The new Evens Arts Prize and Evens Journalism Prize programme cycle began in 2021, and judging was able to take palace despite Covid-19, thanks to the flexibility and patience of the judges and the Foundation’s team, who facilitated the calls, nominations and judging.

The Foundation also began making plans to find new ways to celebrate the recipients of its Prizes from 2020 and 2021. Covid-19 prevented the team from organising awards ceremonies or Prize-related events, so team members identified the 30th-anniversary event planned for 2022 as an opportunity to create a special moment of celebration with an honours ceremony for all of the laureates at Bozar in Brussels.

The Evens Arts Prize

The Evens Arts Prize has been honouring artists that engage with contemporary challenges in Europe for more than 20 years. The biennial Prize carries a sum of €15,000 and is judged by an independent jury of leading curators, festival directors and other industry figures. Laureates are selected from a list of internationally acclaimed artists, who are nominated by representatives of 25 major European cultural institutions. Occasionally, the jury may also award a Special Mention distinction, recognising outstanding work and contributions to the European art scene.
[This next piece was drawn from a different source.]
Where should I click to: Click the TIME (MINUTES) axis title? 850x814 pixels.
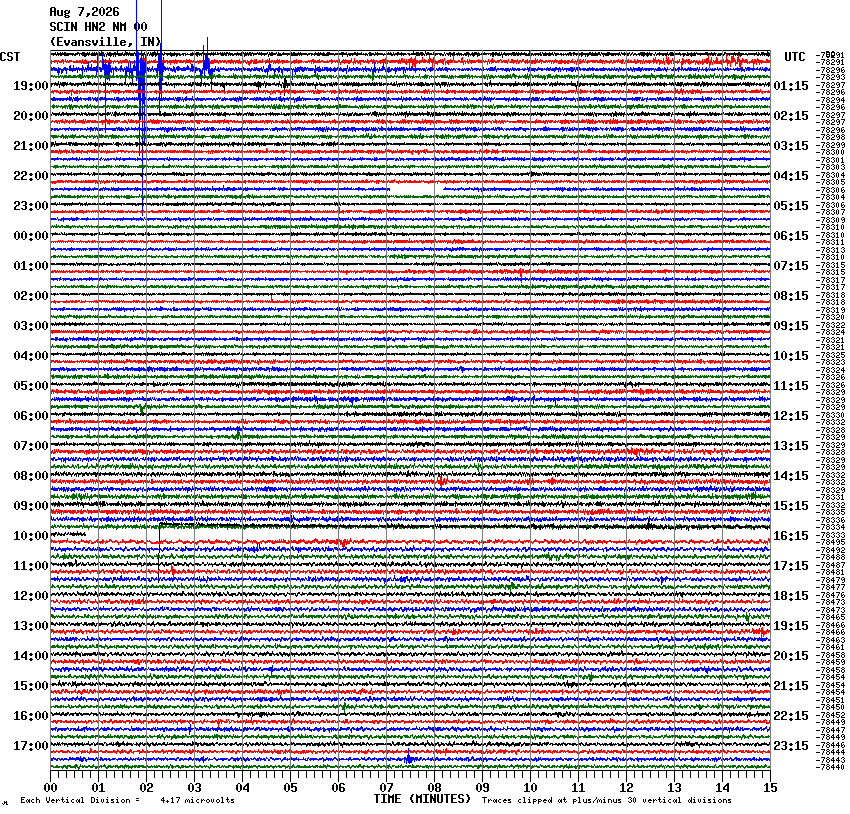pos(422,799)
The 2021 jury, chaired by Ernest Van Buynder, Honorary Chair, M HKA, consisted of Daniel Blanga Gubbay, Artistic Co-Director of Kunstenfestivaldesarts, Brussels; Manuel

Borja-Villel, Director of Museo Reina Sofia, Madrid; Carlo Chatrian, Artistic Director of the Berlinale, Berlin; Anne Hilde Neset, Director of Kunstnernes Hus, Oslo; and Christine Standfest, Dramaturg, Curator, ImPulsTanz, Vienna.

The Evens Arts Prize 2021 was awarded to choreographer and dancer Marlene Monteiro Freitas (1979, Cape Verde) in recognition of “the singular and compelling force of the choreographic worlds” she creates.” The jury particularly praised the Lisbon-based artist’s rich and layered scrutiny of European cultural traditions and their legacies. Often merging genres, myths and allegories, her works deftly undermine implicit power structures, reimagining traditions not as fixed absolutes, but as fluid encounters between subjectivities.

The jury also awarded a Special Mention to Andrea Büttner (1972, Stuttgart, Germany), recognising the Berlin-based artist’s “rich, multifaceted work, which composes and dismantles relationships between cultural registers, philosophical and aesthetic traditions of Western modernity, and European histories of fascism and exploitation.” The jury particularly noted Büttner’s ability to uncover the transformative potentials of collaborative processes, illuminating otherwise shrouded forms of resistance, togetherness and community.

Both Freitas and Büttner’s work will be celebrated through a series of events during 2022.